13 October 2011

Before the frost - book review

Before the FrostBefore the Frost by Henning Mankell

My rating: 3 of 5 stars

Detective Kurt Wallander's daughter Linda is about to join him on the police force in the town of Ystad in southern Sweden, and while she is waiting to start work Linda re-establishes contact with a couple of old school friends, Anna and Zeba. Then Anna says she thiinks she has seen her father, who had been missing for many years, and shortly afterwards goes missing herself. Linda begins searching for Anna, and thinks her disappearance may be linked to a case her father is working on, of animals that have been cruelly killed and then a murder, that seems to be linked to a religious motive.

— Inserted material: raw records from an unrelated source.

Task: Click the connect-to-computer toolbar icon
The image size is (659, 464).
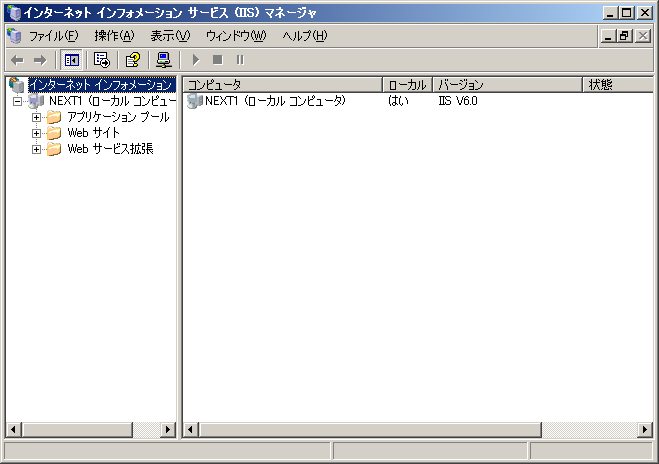Action: (163, 60)
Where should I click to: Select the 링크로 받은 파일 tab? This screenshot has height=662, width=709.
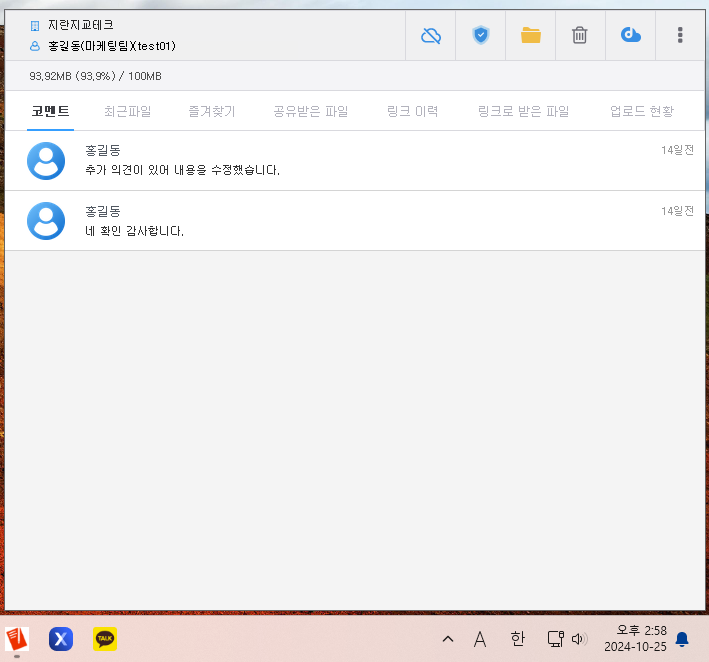(523, 111)
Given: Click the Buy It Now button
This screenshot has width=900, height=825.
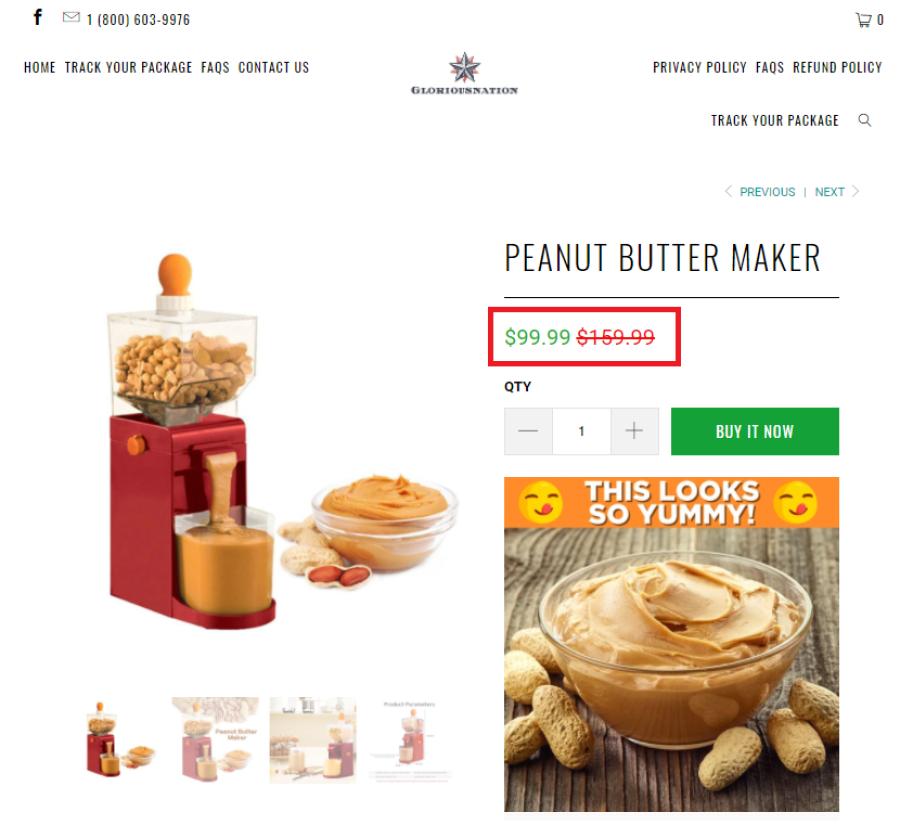Looking at the screenshot, I should point(755,431).
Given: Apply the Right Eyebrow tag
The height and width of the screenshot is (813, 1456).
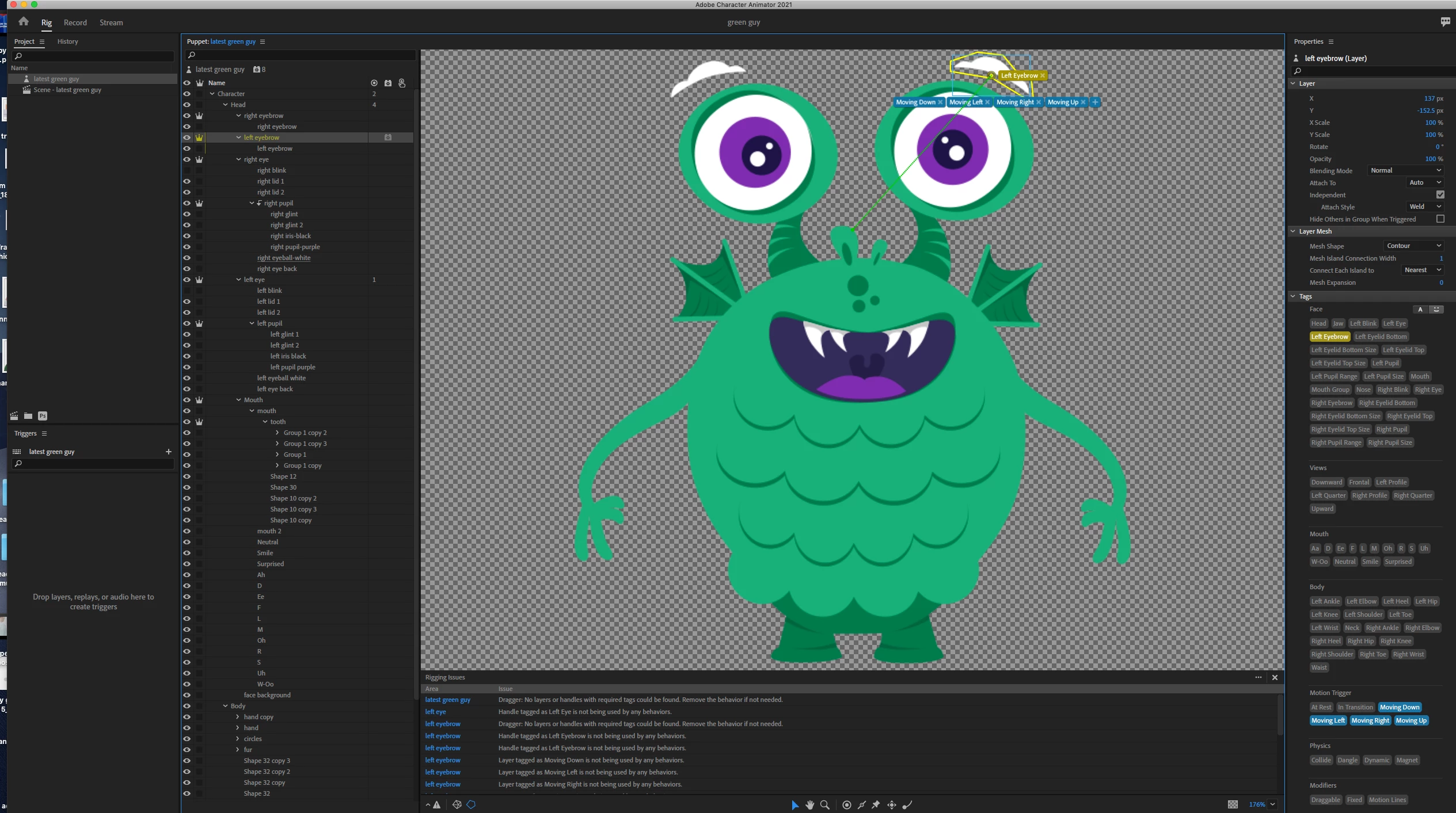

Until about halfway through, I thought that this was the best book Henning Mankell had written. The point of view has shifted to Linda Wallander, and we see her father through her eyes, rather than his own rather jaundiced view of the world, and his battles with booze. There seem to be too many boozy policeman novels nowadays.

The second half doesn't hang together too well, and there seems to be too much of the deus ex machina. Perhaps, however, that is more what real police work is like -- strokes of luck and chance happenings.

Despite these faults, however, it is still one of Mankell's better novels.

View all my reviews


James Higham said...

For a moment there I thought it was something to do with David Frost. Silly me.

marcuse said...

I also enjoyed it, and I agree with your observation about the second half of the book dropping off. However I feel that about most of his books.